Geçen hafta yayınlanan bir haberi gözden kaçıranlar için burada tekrar etmek isterim: Uluslararası yardım kuruluşu olan Oxfam’in yaptığı çalışmada, dünyanın en zengin 10 kişisinin sadece pandemi döneminde edindiği kazançla tüm dünya nüfusunun aşılanabileceğini ortaya koymuş. Mevzunun üretim kapasitesi, dağıtım, vs. gibi teknik detaylarına takılmadan asıl odaklanmamız gereken noktasının altını çizelim: Zaten dünya genelinde devasa boyutlara ulaşmış ekonomik eşitsizlik pandemi döneminde daha da derinleşti. Dünya kaynaklarını hiçe sayan politikalar sonucu çevre sorunları geri dönülemez şekilde büyümeye devam ediyor. Her düzeyde kendini gösteren adaletsizlikler, sürekli önümüze düşen onlarca iç karartıcı haber ve mikro kozmosumuzdaki kişisel dertlerimizle ortaya çıkan bu karamsar tablonun içinde kabul edilemez pek çok şeyi içimize sindirmeye çalışarak yaşamaya devam ediyoruz ve hiçbir şey yapamıyor olmanın büyük huzursuzluğunu yaşıyoruz.

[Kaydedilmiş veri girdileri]
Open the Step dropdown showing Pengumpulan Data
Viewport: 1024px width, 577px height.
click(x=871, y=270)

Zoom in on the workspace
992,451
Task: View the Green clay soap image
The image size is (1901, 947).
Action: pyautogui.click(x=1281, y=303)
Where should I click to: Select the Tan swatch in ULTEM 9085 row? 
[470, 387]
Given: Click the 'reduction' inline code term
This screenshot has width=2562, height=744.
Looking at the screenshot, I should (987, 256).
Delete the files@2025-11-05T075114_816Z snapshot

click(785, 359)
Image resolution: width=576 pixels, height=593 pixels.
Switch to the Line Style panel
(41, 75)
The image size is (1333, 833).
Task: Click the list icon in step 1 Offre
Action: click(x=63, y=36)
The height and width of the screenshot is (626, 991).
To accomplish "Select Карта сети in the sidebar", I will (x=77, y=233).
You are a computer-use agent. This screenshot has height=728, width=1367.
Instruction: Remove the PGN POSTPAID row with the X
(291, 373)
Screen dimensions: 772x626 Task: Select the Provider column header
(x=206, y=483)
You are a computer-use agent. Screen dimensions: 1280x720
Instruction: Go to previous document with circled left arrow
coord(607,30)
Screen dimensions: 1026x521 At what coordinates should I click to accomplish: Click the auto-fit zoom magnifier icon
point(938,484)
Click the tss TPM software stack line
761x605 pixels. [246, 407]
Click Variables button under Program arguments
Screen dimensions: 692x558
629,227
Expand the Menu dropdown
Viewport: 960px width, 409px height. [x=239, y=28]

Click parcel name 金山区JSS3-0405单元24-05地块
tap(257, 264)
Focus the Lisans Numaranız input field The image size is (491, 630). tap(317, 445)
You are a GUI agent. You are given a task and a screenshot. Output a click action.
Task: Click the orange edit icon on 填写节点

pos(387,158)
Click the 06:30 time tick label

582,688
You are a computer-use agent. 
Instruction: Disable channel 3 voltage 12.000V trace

Alıştırma görevi:
Pandemi ve eşitsizlik üzerine çalışma metnine göre çevre sorunları neden geri dönülemez şekilde büyümeye devam ediyor? Bir ila üç cümleyle açıklayın. Yalnızca çalışma metnine dayanın.

Görevin çözümü:
Dünya kaynaklarını hiçe sayan politikalar yüzünden. Metin, çevre sorunlarının bu politikaların sonucu olarak geri dönülemez şekilde büyüdüğünü belirtiyor.